Exercise description :: Which lines of the data contain the string "agent"? Show each of them.

Dataset excerpts ::
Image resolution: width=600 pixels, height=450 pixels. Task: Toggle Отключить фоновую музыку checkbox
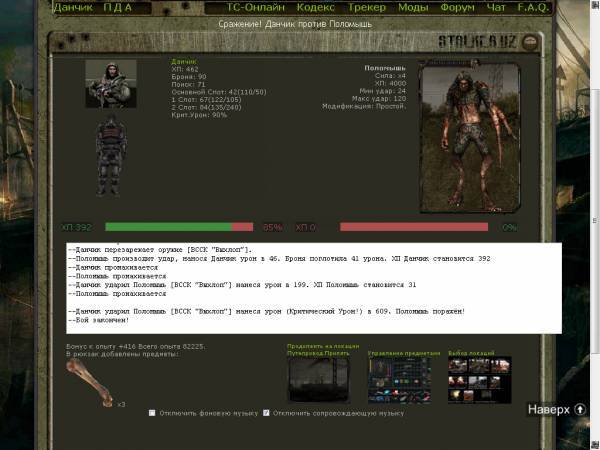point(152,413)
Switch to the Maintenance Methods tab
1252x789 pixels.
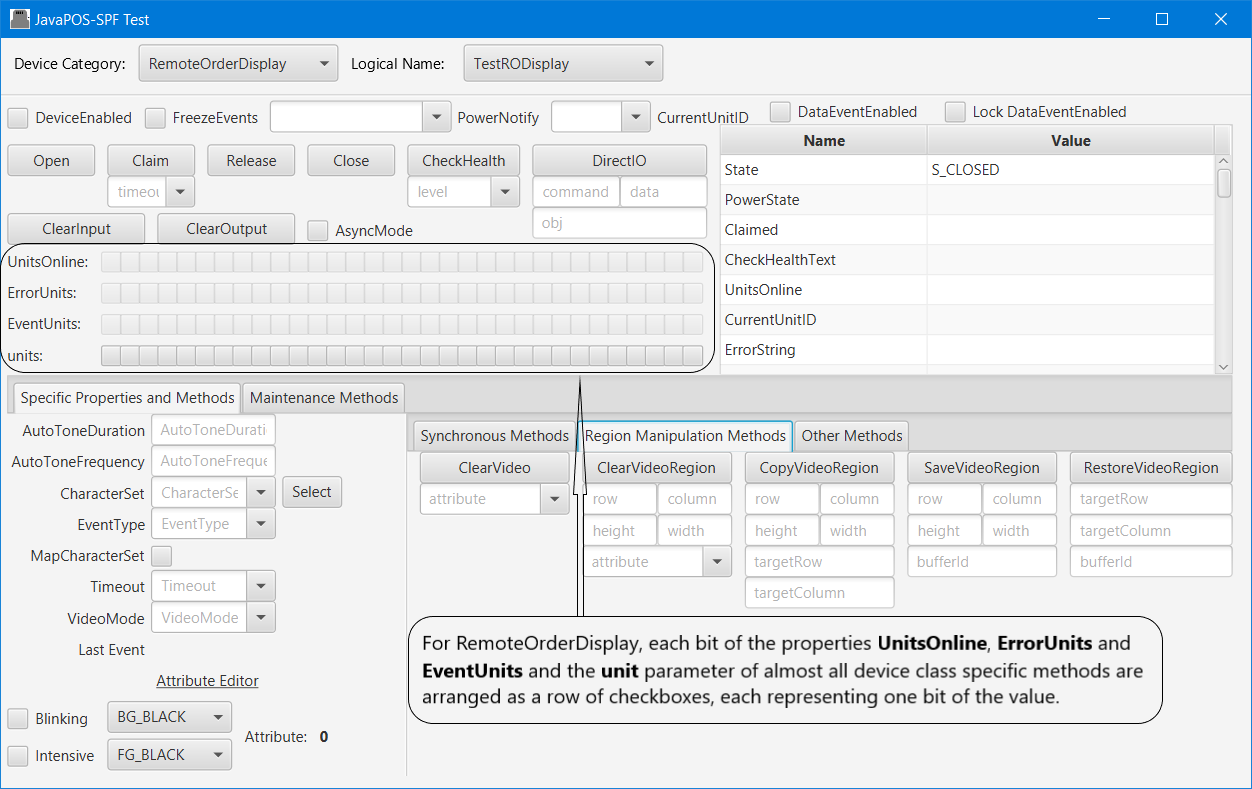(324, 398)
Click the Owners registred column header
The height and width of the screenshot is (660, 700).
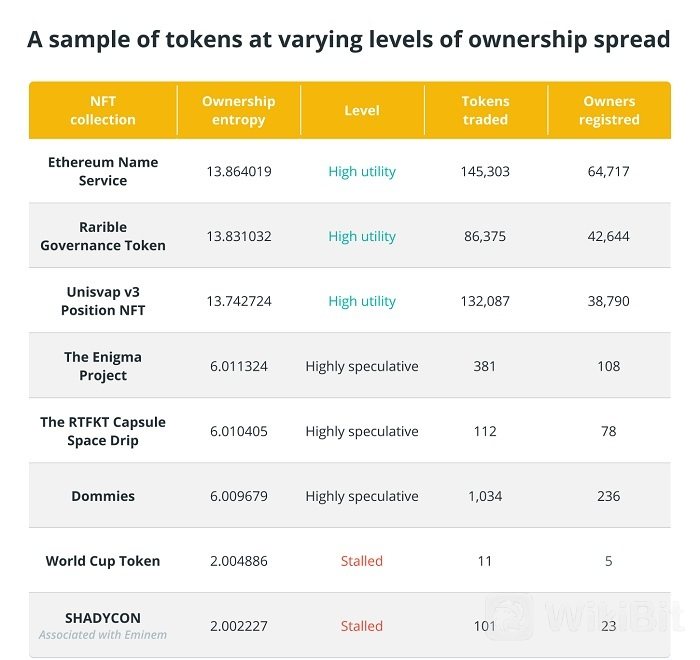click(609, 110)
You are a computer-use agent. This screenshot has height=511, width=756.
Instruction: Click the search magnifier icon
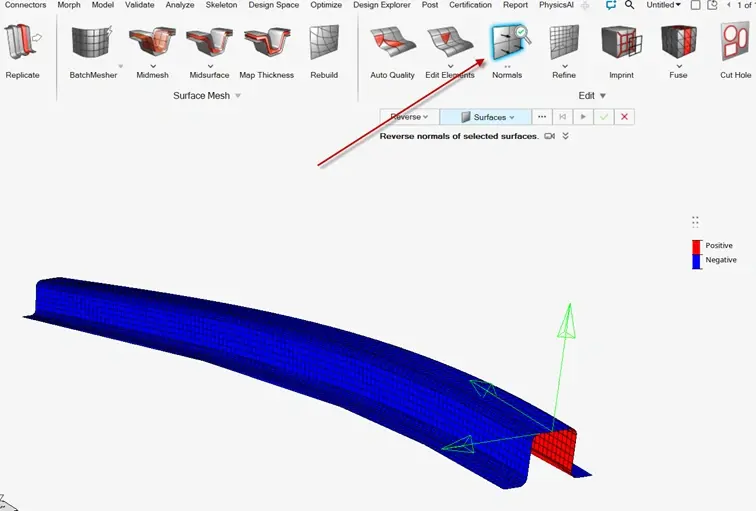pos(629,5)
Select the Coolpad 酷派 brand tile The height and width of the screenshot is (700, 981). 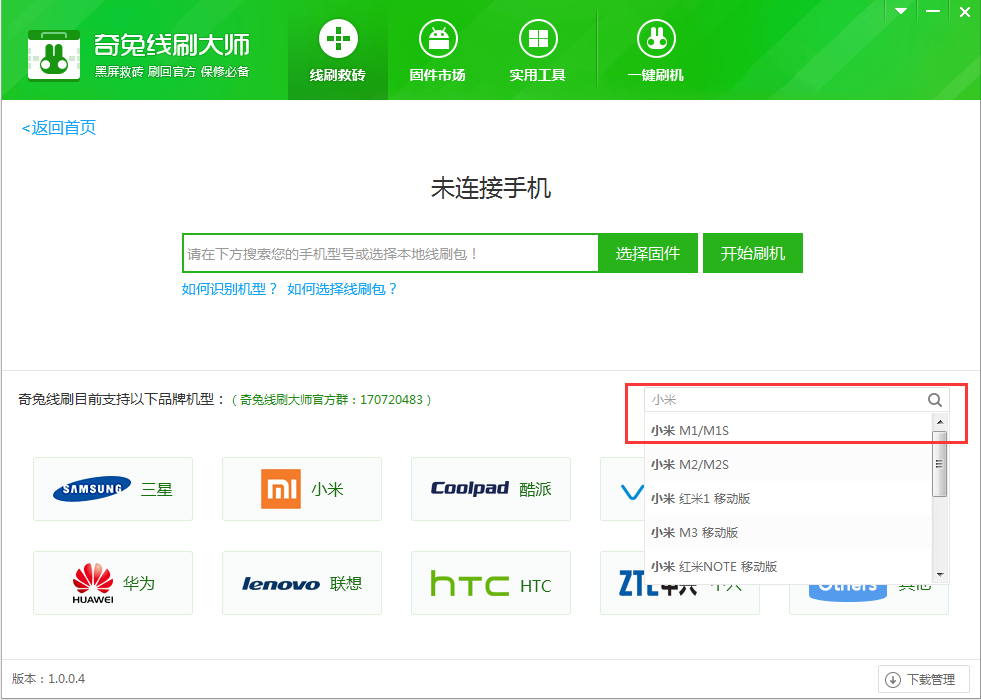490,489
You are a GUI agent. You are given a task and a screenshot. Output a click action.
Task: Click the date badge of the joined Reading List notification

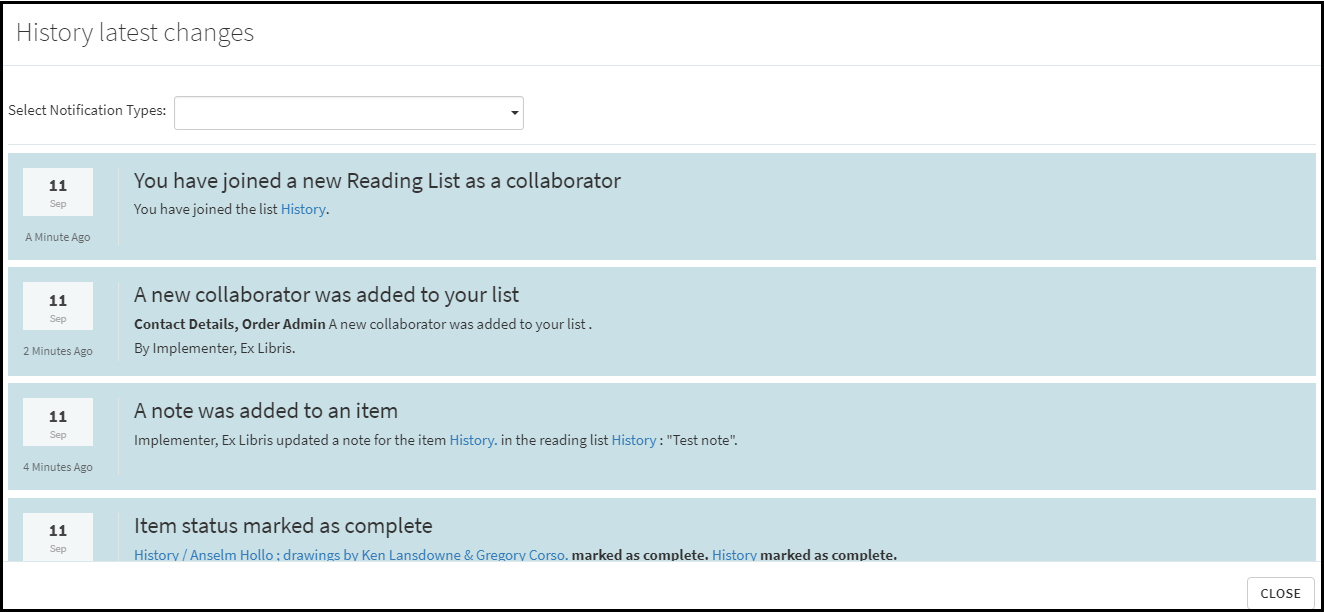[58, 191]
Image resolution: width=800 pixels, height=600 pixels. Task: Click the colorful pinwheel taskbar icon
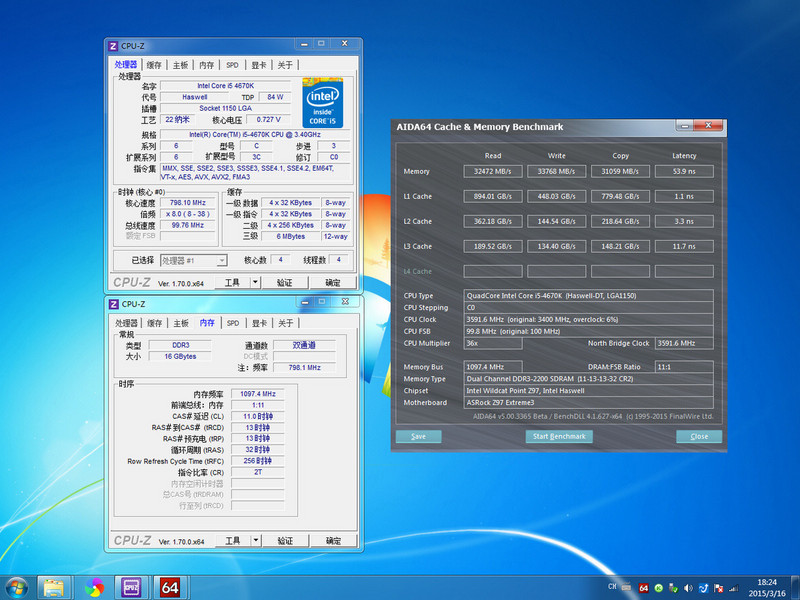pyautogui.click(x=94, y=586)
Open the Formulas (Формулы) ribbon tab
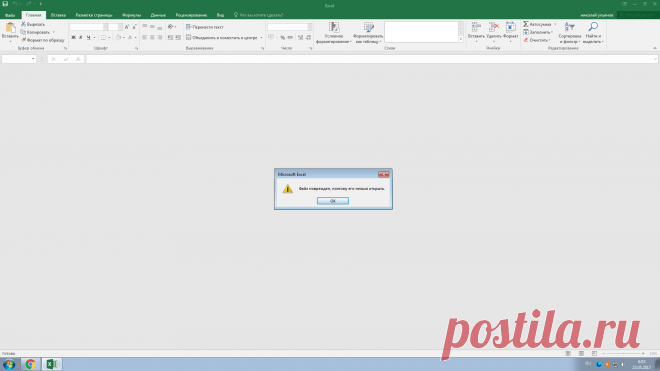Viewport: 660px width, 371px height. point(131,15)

Result for this task ::
You are a computer-use agent. This screenshot has height=511, width=756.
You are a GUI agent. You are given a task and a screenshot. Output a click action.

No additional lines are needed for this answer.